Written task: Output the data unchanged, starting at the line that contains "You are a GUI" and continuing through the end of the data. Leave the pictures out of your answer.

[Document and screenshot pointing data]

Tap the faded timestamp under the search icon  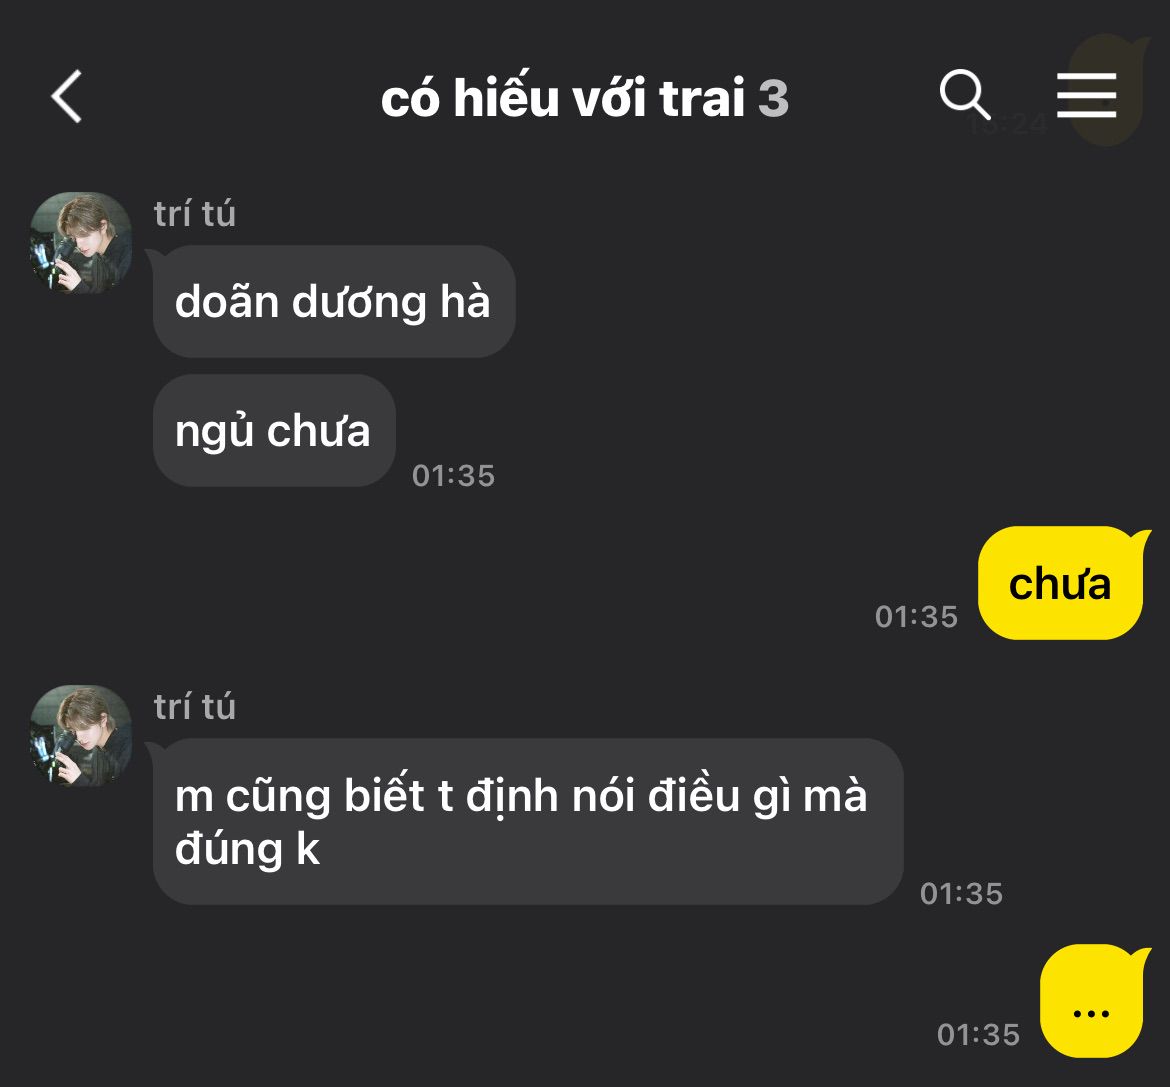pyautogui.click(x=1007, y=125)
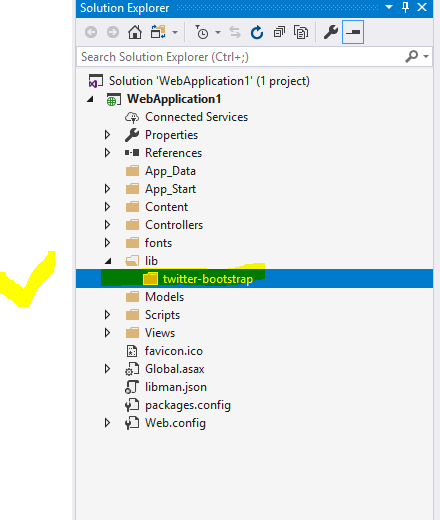Toggle auto-hide pin on Solution Explorer

[405, 7]
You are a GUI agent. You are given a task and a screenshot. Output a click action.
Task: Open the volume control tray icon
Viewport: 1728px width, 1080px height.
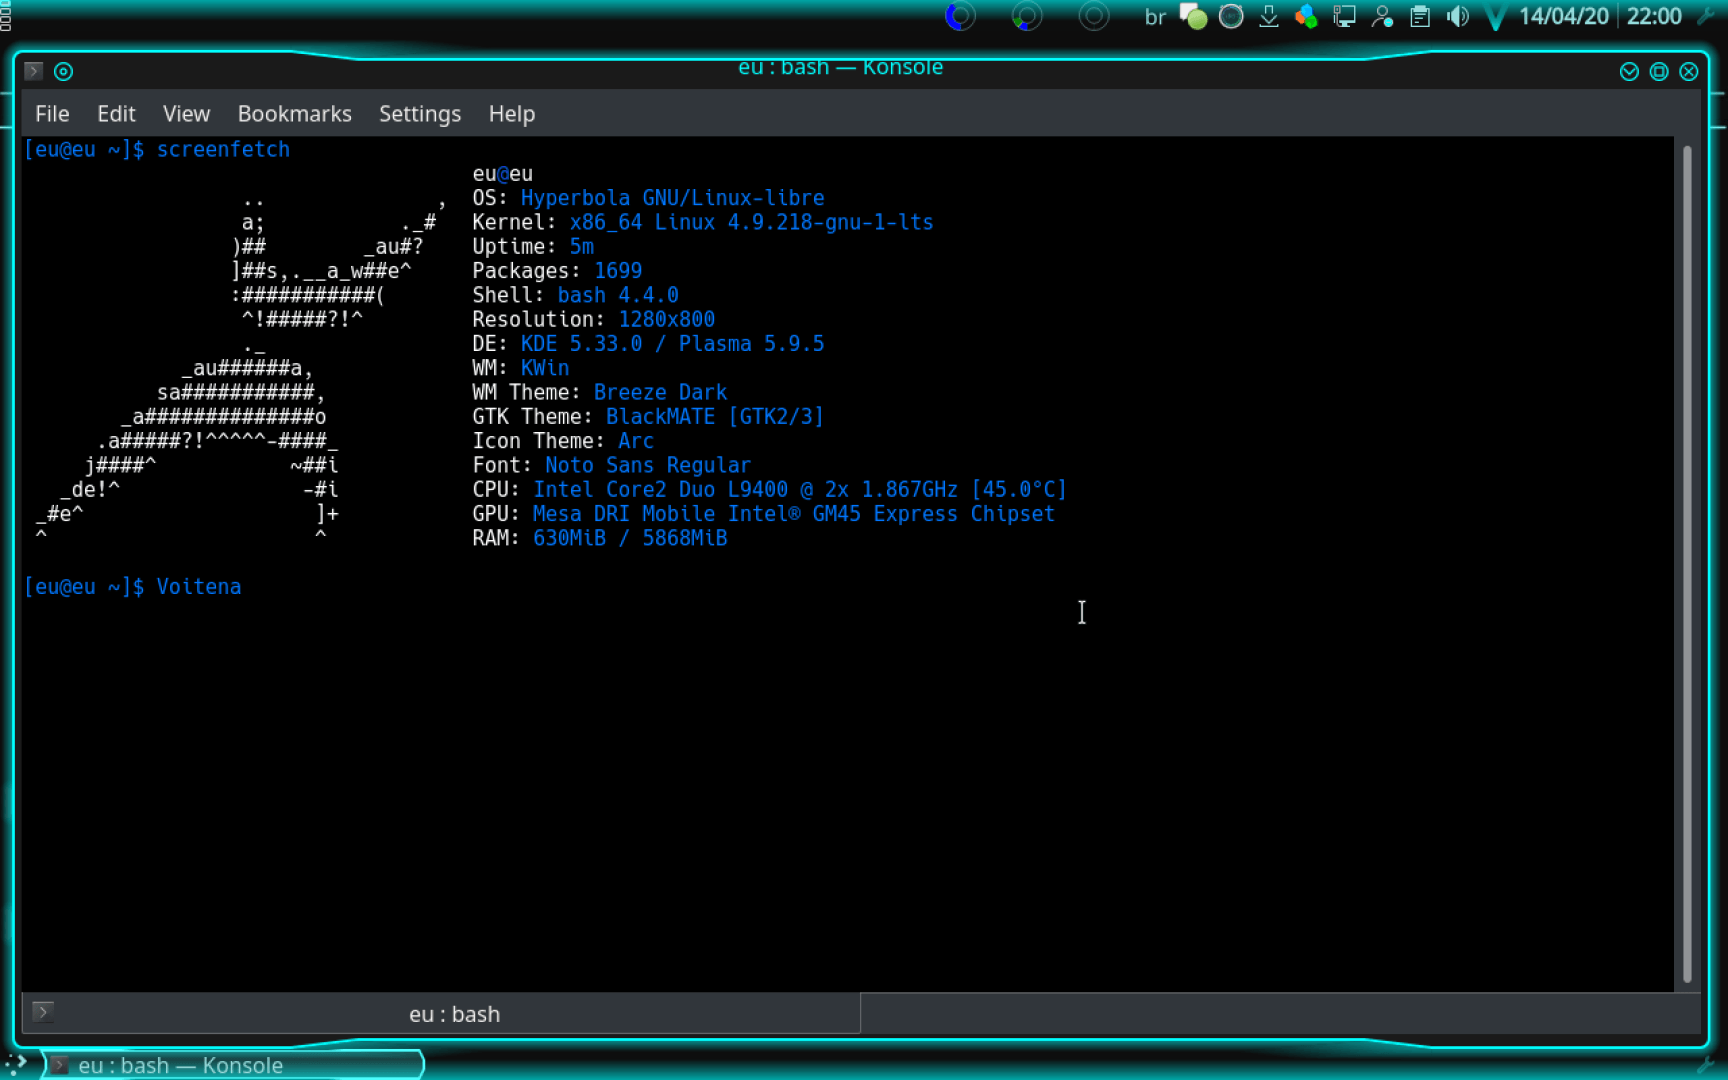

Output of the exercise:
You are a GUI agent. You are given a task and a screenshot. Output a click action.
Task: Open the volume control tray icon
Viewport: 1728px width, 1080px height.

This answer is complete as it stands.